Tidak Ada Urgensi Kunker ke Luar Negeri

Peneliti Formappi Lucius Karus beranggapan DPR tidak perlu kunjungan kerja ke Ekuador maupun Brazil dalam studi banding RUU TPKS. Ia menilai alasan Lodewijk hanya sebagai sebuah pembenaran, sementara bahan RUU PKS sudah banyak, apalagi tidak sedikit organisasi masyarakat sipil hingga lembaga memberikan kontribusi dalam penyusunan RUU PKS di masa lalu.

Di sisi lain, kata dia, DPR bisa melakukan kajian kepustakaan daripada datang ke lokasi atau lebih baik menggunakan konsep Zoom.
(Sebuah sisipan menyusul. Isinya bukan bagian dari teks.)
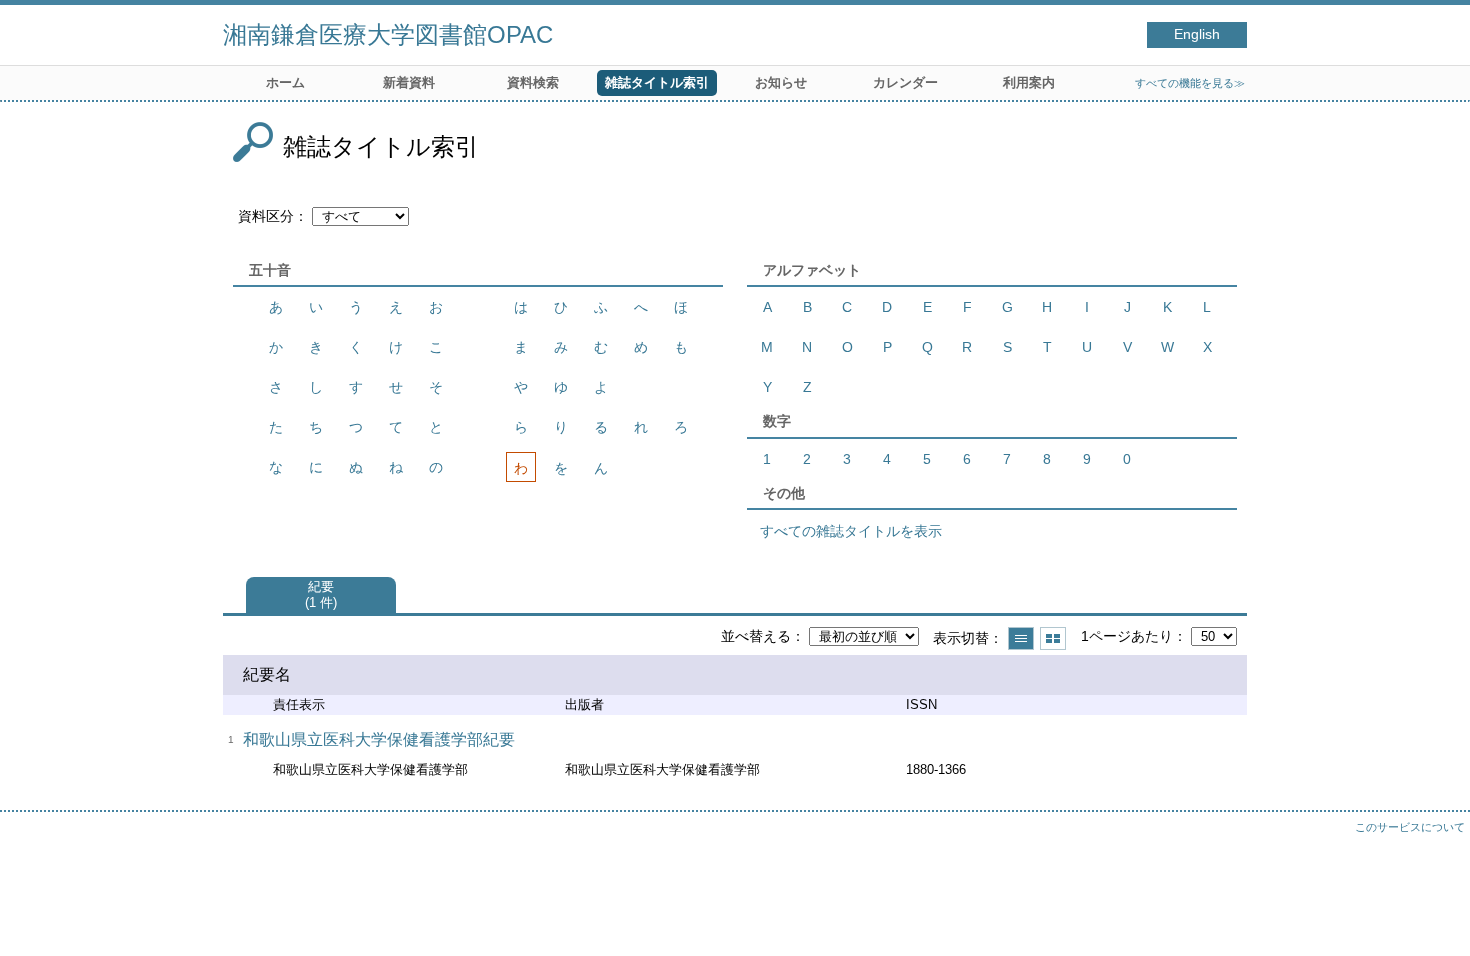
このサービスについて (1410, 827)
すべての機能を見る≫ (1190, 83)
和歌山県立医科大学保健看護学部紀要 (379, 739)
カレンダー (905, 82)
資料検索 (533, 82)
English (1197, 34)
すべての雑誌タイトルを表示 (851, 531)
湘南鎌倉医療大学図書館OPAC (388, 34)
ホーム (285, 82)
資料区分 (266, 216)
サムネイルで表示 (1053, 638)
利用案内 (1029, 82)
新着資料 (409, 82)
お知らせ (781, 82)
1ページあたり (1127, 636)
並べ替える (756, 636)
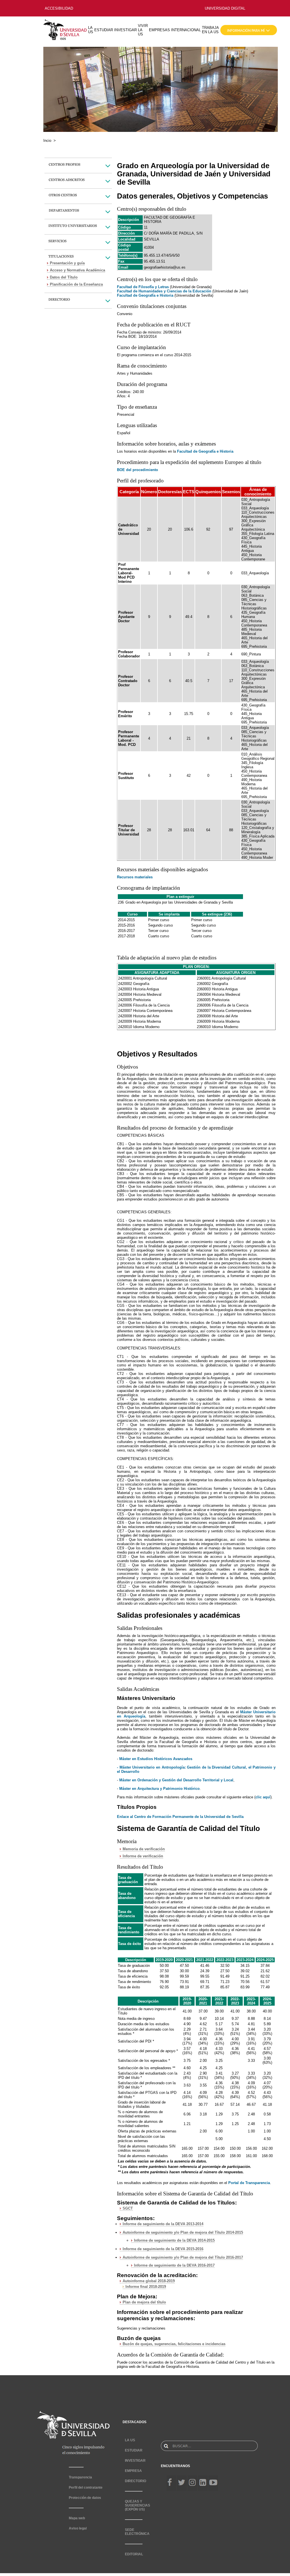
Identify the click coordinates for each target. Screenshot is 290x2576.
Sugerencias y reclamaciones (141, 2328)
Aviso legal (78, 2528)
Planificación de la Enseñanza (76, 284)
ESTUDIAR (103, 30)
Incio (47, 140)
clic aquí (262, 1797)
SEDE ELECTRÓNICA (137, 2532)
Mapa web (77, 2518)
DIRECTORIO (135, 2481)
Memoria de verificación (144, 1849)
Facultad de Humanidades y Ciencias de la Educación (164, 291)
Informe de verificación (143, 1856)
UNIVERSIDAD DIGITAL (225, 8)
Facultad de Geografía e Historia (145, 295)
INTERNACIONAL (186, 30)
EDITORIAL (134, 2554)
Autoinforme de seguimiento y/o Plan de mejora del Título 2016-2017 (183, 2257)
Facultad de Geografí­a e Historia (205, 451)
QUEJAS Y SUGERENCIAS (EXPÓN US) (137, 2505)
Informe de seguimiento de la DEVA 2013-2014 (163, 2224)
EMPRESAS (159, 30)
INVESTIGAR (125, 30)
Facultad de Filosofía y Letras (143, 287)
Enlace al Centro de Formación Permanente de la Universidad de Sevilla (180, 1817)
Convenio (124, 314)
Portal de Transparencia (249, 2183)
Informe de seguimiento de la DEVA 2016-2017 (174, 2265)
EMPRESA (133, 2471)
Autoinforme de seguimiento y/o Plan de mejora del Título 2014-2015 (183, 2232)
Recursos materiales (135, 877)
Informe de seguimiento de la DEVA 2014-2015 (174, 2240)
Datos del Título (64, 277)
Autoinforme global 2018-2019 (149, 2281)
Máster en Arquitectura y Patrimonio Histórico (159, 1788)
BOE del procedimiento (137, 470)
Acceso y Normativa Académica (77, 270)
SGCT (128, 2208)
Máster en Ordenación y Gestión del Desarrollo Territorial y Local (176, 1780)
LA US (90, 30)
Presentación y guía (67, 263)
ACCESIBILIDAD (59, 8)
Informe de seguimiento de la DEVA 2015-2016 (163, 2249)
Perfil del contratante (86, 2487)
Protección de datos (85, 2498)
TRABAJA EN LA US (210, 30)
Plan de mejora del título (144, 2302)
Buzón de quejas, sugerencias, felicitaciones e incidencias (174, 2344)
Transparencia (80, 2477)
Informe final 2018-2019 (145, 2286)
"Jadi kenapa kemudian kita menduga ini hanya cari-cari alasan saja menggunakan RUU PKS ini karena itu dia belum jelas, kemudian apa yang sudah disiapkan oleh Baleg, apa yang sudah dikerjakan oleh Baleg terkait penyusunan RUU ini," kata Lucius, Senin (4/10/2021).

Lucius menambahkan, "Kan tidak masuk akal kemudian mereka tiba-tiba ke luar negeri, melakukan studi banding padahal mereka sendiri belum jelas konsepnya mau ngapain."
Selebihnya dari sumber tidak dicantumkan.